记录清单:
◇ ◇ ◇ ◇ ◇
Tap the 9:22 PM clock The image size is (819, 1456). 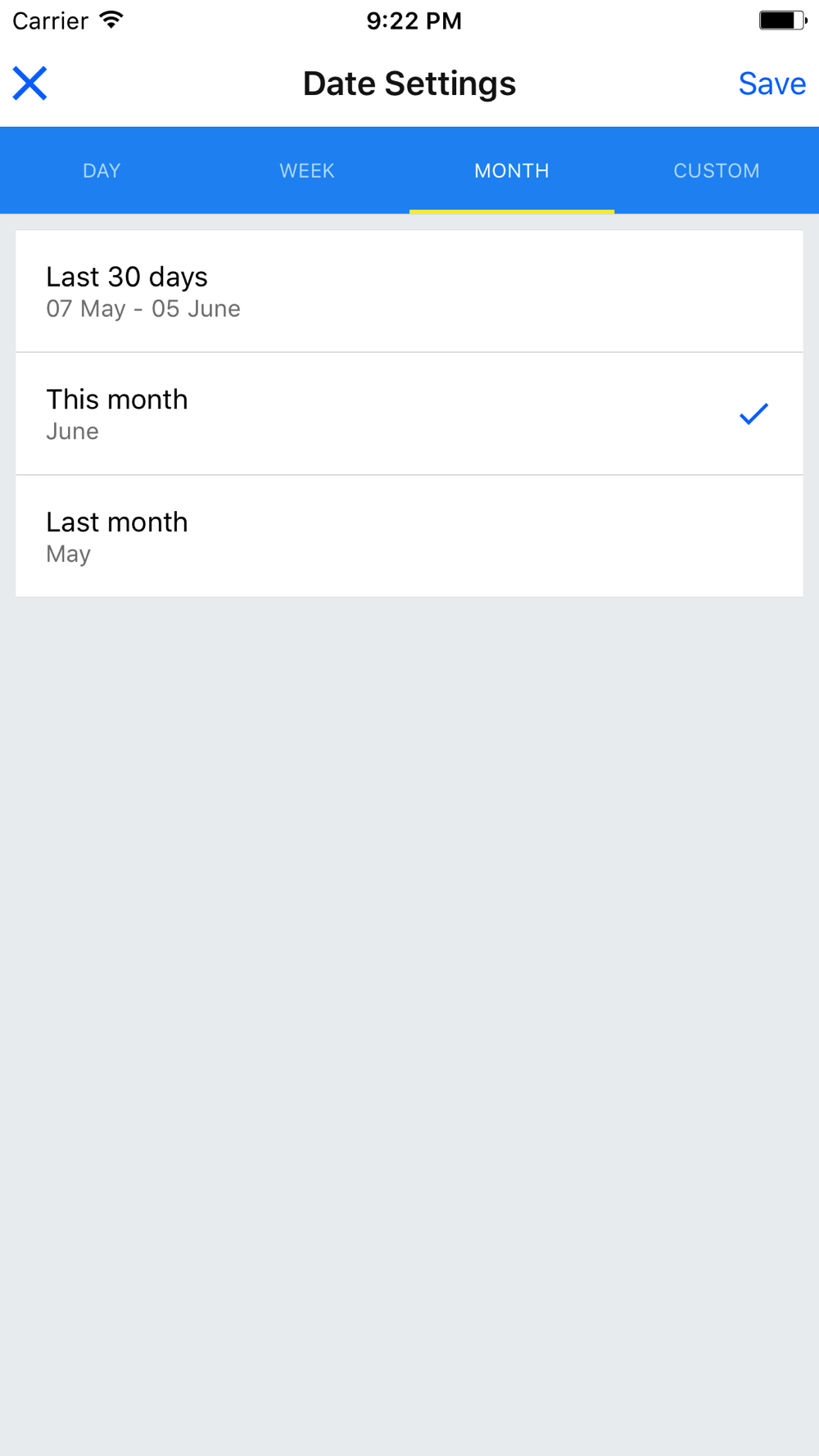tap(414, 21)
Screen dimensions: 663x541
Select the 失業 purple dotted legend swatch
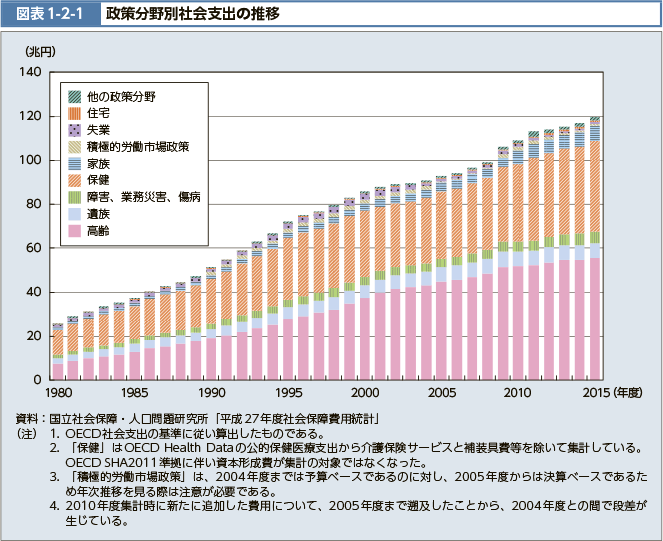coord(75,130)
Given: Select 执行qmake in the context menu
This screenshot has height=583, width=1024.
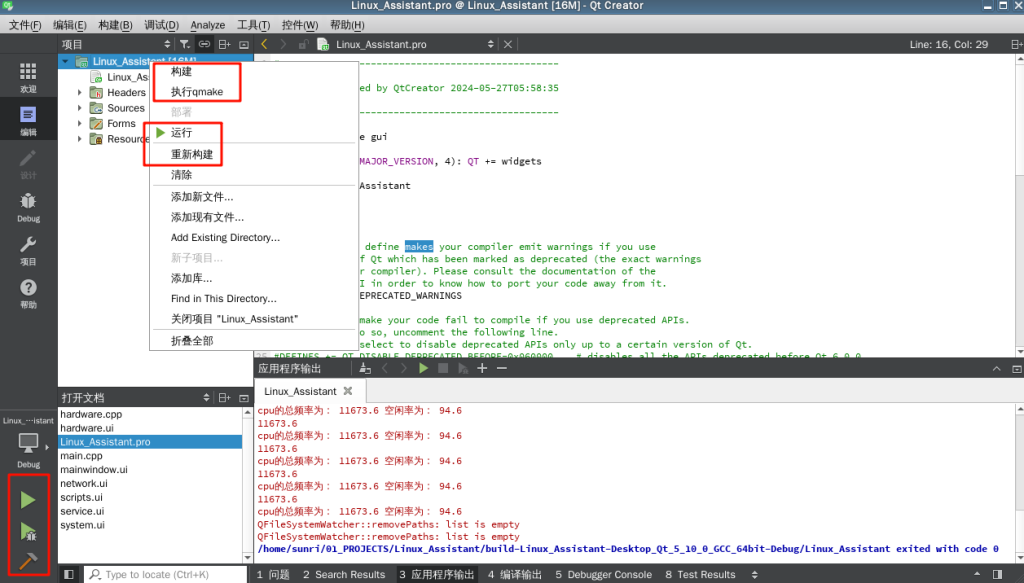Looking at the screenshot, I should (x=196, y=92).
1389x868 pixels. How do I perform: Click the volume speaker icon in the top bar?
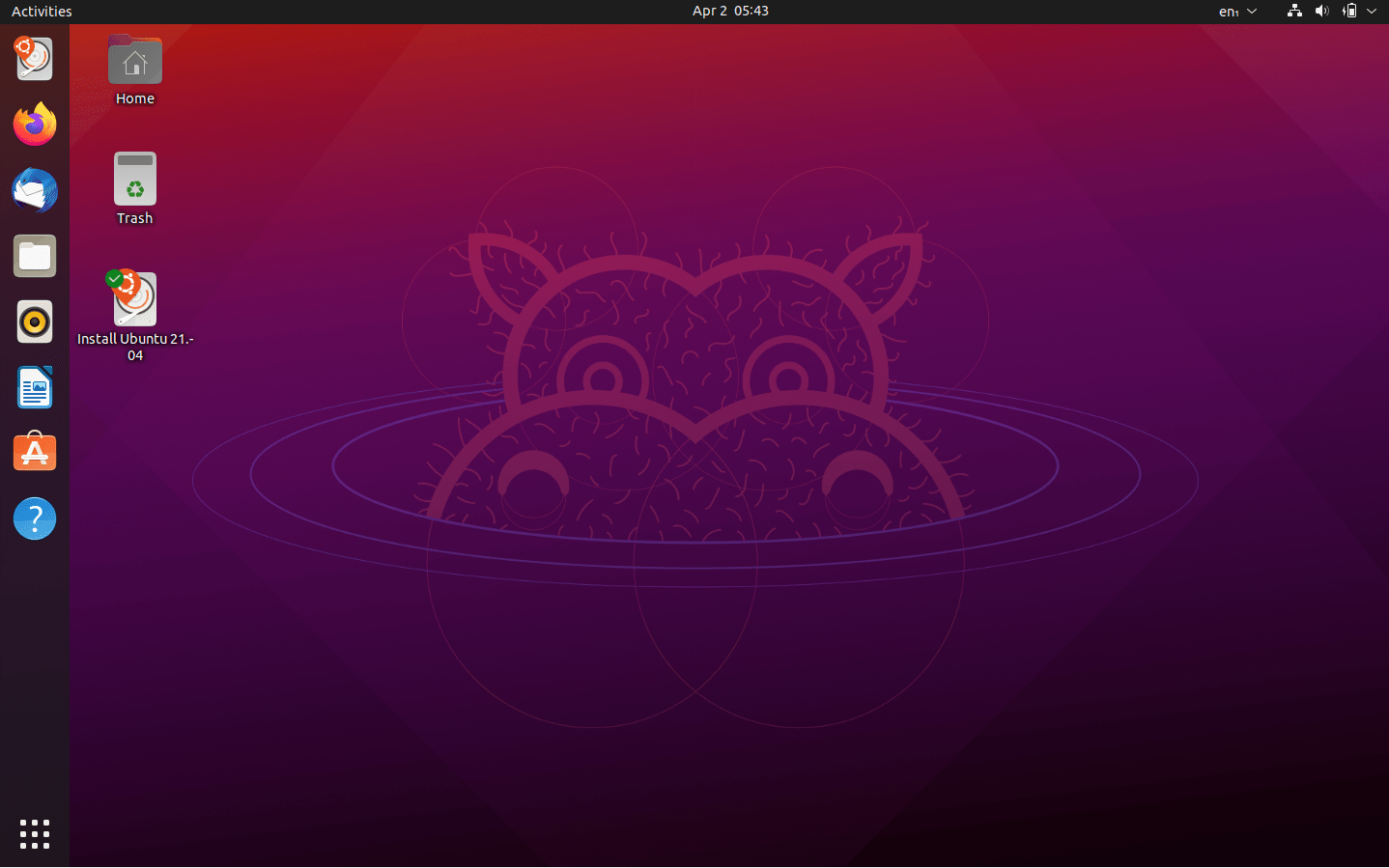[1321, 11]
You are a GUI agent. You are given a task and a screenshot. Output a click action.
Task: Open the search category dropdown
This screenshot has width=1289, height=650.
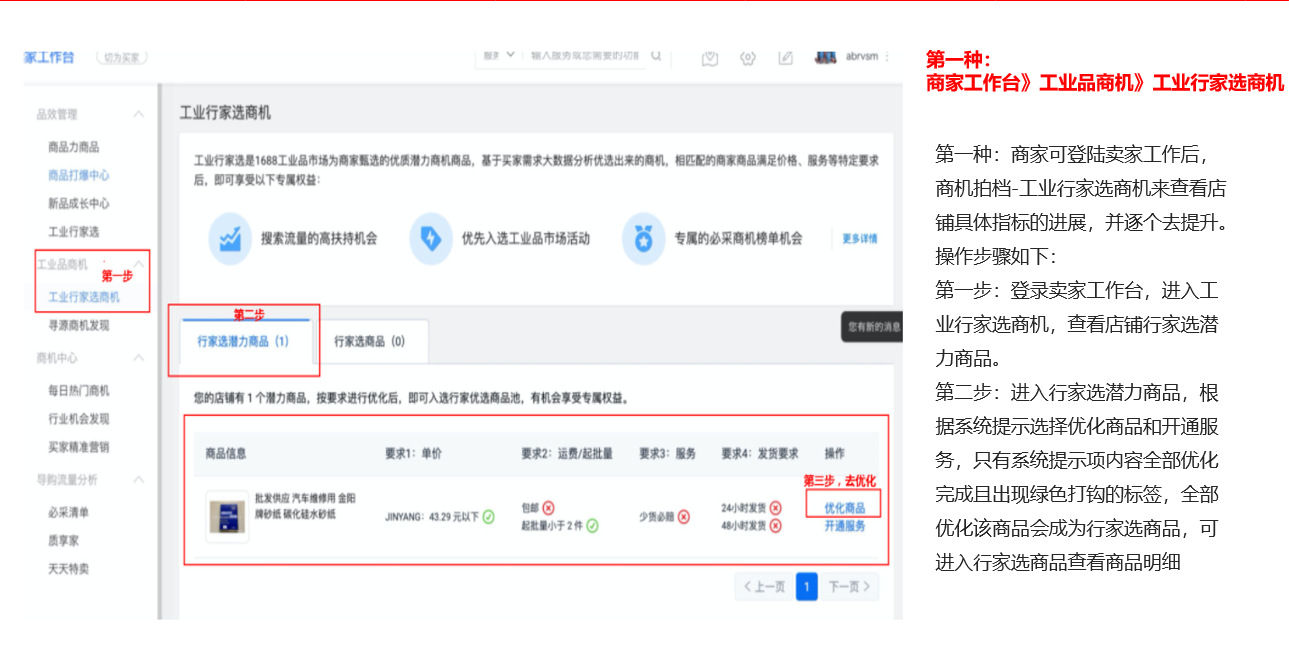pyautogui.click(x=499, y=56)
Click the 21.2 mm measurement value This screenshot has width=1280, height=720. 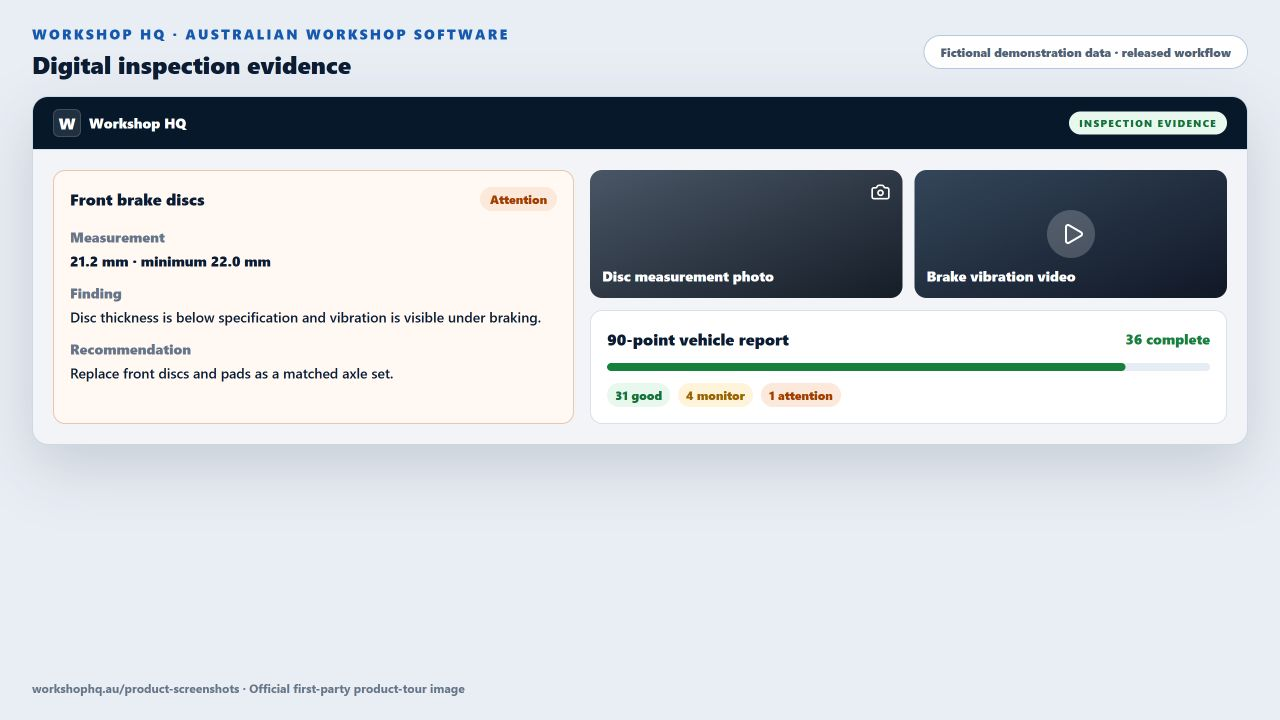tap(170, 262)
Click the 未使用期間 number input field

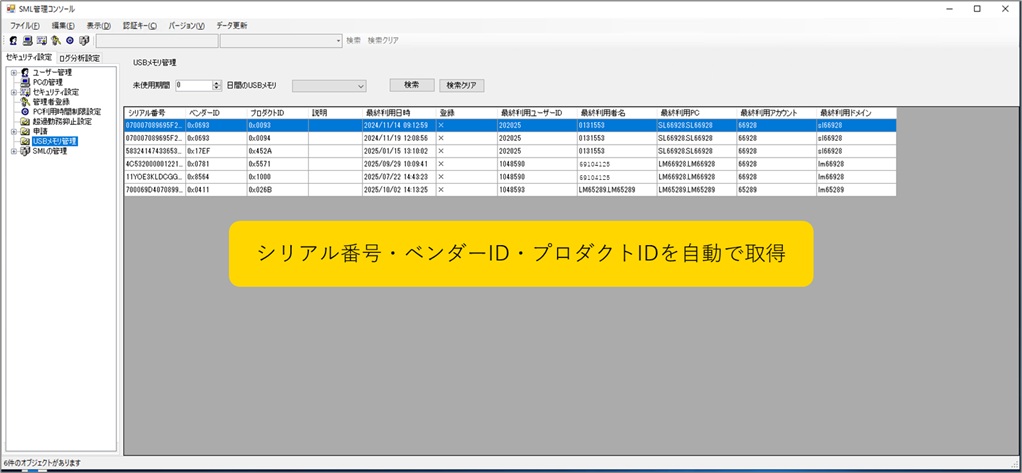pos(192,86)
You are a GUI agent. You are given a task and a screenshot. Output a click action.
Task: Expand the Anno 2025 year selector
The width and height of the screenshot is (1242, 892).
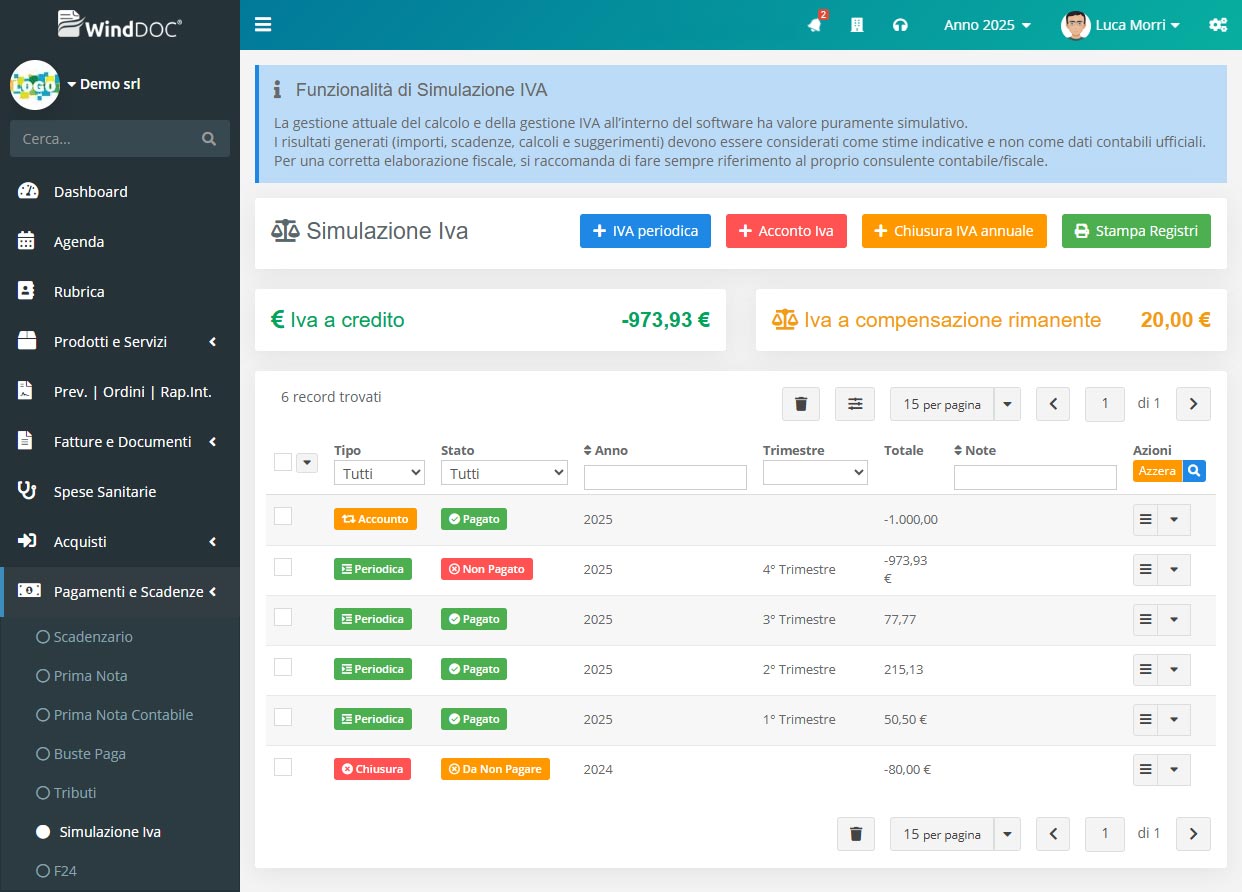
◇ ◇ ◇ ◇ ◇
任务要求: 请从包含"Click the 未使用期間 number input field"的那一行起，到记录末尾为止，把这些行一字不改地照抄出来，答案中不要带图片。

练习输出:
Click the 未使用期間 number input field

pos(192,86)
You are a GUI agent. You are given a task and a screenshot. Output a click action.
Task: Expand the Anno 2025 year selector
The width and height of the screenshot is (1242, 892).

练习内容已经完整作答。